◆ **Given passage**

Overwhelming events that are considered to be well beyond the normal range of normal experience results in a condition known as post traumatic stress disorder (PTSD). This condition generates waves of anxiety, anger, aggression, depression and suspicion which can threaten a person’s sense of self and interferes with normal coping behaviors as well as activities of daily living.
Post traumatic stress disorder results from exposure to extreme and overwhelming events that brings a deep emotional and psychological scar which significantly affects the individuals psychosocial and emotional well being. Specific examples of individuals who are at high risk for PTSD are those who experienced rape, family violence, torture, terrorist attacks, fire, earthquake and military conflicts. Individuals who have experienced a traumatic event are often frequent users of health care services, actively seeking treatment for overall emotional and physical trauma that these victims experienced.
Physiologic response of post traumatic stress disorder
The physiologic response noted in people who have been severely traumatized include increased activity of the sympathetic nervous system, increased plasma catecholamine levels and increased urinary epinephrine and norepinephrine levels. It has been proposed that people suffering from PTSD lose the ability to control their response to active stimuli. The resulting excessive arousal can lead to an increase overall body metabolism which triggers the emotional reactivity which is often characterized as dysfunctional and conflicting to normal reactions. In this situation, members of the health care team must be very vigilant in observing for exaggerated startle response and overactive reactions to certain stimulating visual, auditory as well as a tactile stimulus which an individual associates with the traumatic event.

◆ **Data records**

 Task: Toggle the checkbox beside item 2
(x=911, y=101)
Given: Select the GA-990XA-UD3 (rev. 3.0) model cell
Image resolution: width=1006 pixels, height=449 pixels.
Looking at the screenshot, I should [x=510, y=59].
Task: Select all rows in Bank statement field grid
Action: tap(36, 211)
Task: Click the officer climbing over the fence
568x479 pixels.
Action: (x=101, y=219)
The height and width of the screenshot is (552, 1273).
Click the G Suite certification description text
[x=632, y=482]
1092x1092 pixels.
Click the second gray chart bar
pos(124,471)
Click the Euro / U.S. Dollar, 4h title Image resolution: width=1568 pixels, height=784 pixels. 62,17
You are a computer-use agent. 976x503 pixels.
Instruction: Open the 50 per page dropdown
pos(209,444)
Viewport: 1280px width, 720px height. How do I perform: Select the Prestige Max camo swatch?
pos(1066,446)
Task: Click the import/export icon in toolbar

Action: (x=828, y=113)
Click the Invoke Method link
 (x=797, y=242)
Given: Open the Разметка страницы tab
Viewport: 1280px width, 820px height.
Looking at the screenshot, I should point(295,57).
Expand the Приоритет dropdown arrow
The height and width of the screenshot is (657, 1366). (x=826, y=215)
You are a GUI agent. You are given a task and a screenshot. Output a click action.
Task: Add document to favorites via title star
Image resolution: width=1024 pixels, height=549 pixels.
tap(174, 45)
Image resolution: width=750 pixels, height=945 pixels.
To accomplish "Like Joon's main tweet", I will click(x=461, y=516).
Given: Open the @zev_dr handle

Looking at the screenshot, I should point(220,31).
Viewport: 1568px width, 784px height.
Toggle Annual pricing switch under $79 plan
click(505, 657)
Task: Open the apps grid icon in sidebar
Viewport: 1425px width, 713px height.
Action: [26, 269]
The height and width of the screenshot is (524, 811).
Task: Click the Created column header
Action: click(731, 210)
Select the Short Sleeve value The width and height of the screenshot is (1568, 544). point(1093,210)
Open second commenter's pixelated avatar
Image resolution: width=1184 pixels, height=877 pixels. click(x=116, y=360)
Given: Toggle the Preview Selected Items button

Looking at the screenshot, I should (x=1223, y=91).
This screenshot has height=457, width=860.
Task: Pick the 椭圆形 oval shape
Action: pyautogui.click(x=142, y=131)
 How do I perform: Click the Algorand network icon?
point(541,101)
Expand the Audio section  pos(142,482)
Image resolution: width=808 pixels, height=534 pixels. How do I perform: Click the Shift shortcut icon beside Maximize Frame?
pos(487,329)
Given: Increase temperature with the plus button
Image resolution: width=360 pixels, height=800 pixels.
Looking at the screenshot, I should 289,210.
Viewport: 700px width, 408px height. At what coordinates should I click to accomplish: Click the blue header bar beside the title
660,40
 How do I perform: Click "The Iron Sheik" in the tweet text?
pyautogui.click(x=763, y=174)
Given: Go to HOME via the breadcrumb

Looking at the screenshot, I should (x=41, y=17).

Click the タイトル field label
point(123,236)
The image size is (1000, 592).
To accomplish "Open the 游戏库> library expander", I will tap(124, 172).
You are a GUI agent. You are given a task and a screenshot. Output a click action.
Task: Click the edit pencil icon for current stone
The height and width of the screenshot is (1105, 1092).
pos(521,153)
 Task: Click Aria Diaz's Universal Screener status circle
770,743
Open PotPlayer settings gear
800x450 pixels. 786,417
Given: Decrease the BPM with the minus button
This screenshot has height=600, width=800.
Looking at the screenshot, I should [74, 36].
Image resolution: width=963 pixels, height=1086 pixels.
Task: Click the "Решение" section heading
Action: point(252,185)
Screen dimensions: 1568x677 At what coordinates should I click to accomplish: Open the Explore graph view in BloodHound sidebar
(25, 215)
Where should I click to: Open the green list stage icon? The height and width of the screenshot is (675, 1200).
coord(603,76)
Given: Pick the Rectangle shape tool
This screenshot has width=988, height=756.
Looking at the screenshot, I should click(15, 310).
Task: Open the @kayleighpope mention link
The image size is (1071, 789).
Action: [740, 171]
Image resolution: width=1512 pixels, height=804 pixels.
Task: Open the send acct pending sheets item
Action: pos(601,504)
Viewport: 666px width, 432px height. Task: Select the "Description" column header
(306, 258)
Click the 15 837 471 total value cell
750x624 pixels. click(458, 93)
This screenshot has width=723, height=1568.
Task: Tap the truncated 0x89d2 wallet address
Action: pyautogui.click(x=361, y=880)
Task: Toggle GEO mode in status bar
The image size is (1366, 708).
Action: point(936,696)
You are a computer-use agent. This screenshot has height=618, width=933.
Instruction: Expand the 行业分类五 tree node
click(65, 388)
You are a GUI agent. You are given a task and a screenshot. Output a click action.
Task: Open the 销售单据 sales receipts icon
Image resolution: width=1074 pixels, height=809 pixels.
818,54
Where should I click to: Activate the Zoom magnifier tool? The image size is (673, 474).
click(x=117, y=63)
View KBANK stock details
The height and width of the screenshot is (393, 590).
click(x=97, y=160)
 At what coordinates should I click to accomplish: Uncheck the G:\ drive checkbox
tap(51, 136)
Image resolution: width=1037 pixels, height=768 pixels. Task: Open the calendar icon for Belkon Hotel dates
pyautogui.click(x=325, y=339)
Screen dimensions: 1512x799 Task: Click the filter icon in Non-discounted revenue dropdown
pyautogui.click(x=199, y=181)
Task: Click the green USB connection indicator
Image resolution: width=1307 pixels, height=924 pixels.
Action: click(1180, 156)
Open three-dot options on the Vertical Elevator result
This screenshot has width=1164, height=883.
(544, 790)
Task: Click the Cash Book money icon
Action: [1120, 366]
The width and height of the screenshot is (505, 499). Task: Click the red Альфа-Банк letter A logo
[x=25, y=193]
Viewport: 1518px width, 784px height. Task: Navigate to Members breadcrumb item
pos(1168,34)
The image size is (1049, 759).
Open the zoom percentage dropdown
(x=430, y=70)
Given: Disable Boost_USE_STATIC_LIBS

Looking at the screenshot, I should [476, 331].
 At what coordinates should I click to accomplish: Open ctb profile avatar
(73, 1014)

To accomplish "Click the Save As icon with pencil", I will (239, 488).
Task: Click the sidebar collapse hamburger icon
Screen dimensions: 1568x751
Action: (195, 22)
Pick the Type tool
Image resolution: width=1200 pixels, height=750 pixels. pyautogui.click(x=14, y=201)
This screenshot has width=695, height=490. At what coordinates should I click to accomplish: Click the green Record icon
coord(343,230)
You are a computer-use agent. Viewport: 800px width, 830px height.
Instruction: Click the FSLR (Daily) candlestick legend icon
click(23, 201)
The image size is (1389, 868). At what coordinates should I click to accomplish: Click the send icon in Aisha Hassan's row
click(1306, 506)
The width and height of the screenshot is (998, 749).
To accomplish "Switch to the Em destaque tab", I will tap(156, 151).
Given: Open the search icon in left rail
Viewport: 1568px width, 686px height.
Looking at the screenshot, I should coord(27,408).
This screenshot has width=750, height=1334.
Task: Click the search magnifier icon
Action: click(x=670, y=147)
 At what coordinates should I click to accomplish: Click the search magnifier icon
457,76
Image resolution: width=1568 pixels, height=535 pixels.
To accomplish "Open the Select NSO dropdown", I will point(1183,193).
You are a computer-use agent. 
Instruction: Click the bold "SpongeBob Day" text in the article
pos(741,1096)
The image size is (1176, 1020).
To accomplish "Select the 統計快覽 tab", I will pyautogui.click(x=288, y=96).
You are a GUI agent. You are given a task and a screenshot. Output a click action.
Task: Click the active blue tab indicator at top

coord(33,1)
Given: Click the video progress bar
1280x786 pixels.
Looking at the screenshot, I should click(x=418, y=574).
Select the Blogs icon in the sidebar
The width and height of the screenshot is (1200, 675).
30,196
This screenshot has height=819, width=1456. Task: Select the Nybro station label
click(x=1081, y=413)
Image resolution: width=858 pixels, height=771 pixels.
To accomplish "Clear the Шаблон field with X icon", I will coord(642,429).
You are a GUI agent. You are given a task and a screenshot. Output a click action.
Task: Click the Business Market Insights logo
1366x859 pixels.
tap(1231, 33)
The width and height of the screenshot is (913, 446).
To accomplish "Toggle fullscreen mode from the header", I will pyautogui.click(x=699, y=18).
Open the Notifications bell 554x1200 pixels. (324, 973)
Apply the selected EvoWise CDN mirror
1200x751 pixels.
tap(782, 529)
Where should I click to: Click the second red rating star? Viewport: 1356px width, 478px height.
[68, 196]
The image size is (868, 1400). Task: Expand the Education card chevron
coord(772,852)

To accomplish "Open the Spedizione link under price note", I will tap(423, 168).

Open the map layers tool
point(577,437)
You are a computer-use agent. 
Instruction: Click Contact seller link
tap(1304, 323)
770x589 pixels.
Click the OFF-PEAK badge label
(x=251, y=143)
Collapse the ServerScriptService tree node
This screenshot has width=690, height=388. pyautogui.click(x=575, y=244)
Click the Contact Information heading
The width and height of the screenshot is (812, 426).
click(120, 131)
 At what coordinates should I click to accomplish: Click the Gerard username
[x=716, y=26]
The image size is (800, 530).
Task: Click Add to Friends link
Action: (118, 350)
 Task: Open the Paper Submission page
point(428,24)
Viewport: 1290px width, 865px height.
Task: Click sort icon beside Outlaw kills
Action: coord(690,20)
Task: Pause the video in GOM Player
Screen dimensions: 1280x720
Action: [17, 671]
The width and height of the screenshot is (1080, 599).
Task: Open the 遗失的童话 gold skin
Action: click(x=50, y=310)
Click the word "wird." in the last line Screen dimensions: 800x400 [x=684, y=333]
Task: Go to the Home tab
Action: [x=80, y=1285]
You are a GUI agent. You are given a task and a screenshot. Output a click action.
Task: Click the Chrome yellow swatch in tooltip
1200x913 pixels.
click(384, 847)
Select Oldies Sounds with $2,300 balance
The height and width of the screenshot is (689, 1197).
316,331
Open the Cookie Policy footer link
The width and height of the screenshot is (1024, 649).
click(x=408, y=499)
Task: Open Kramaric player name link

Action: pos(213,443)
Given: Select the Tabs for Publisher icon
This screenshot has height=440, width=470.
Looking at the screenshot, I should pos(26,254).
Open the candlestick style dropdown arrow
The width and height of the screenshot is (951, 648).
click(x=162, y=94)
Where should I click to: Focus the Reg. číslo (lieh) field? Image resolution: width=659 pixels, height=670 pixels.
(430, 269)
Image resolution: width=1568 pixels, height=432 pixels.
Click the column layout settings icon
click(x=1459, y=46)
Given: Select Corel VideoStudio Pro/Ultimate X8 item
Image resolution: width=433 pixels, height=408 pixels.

◆ **How to complete this task**
Return the passage on post traumatic stress disorder from "Physiologic response of" to "the traumatic event.", word for word. These rows have no connection to the passage on post traumatic stress disorder.

◆ **Solution**
Physiologic response of post traumatic stress disorder
The physiologic response noted in people who have been severely traumatized include increased activity of the sympathetic nervous system, increased plasma catecholamine levels and increased urinary epinephrine and norepinephrine levels. It has been proposed that people suffering from PTSD lose the ability to control their response to active stimuli. The resulting excessive arousal can lead to an increase overall body metabolism which triggers the emotional reactivity which is often characterized as dysfunctional and conflicting to normal reactions. In this situation, members of the health care team must be very vigilant in observing for exaggerated startle response and overactive reactions to certain stimulating visual, auditory as well as a tactile stimulus which an individual associates with the traumatic event.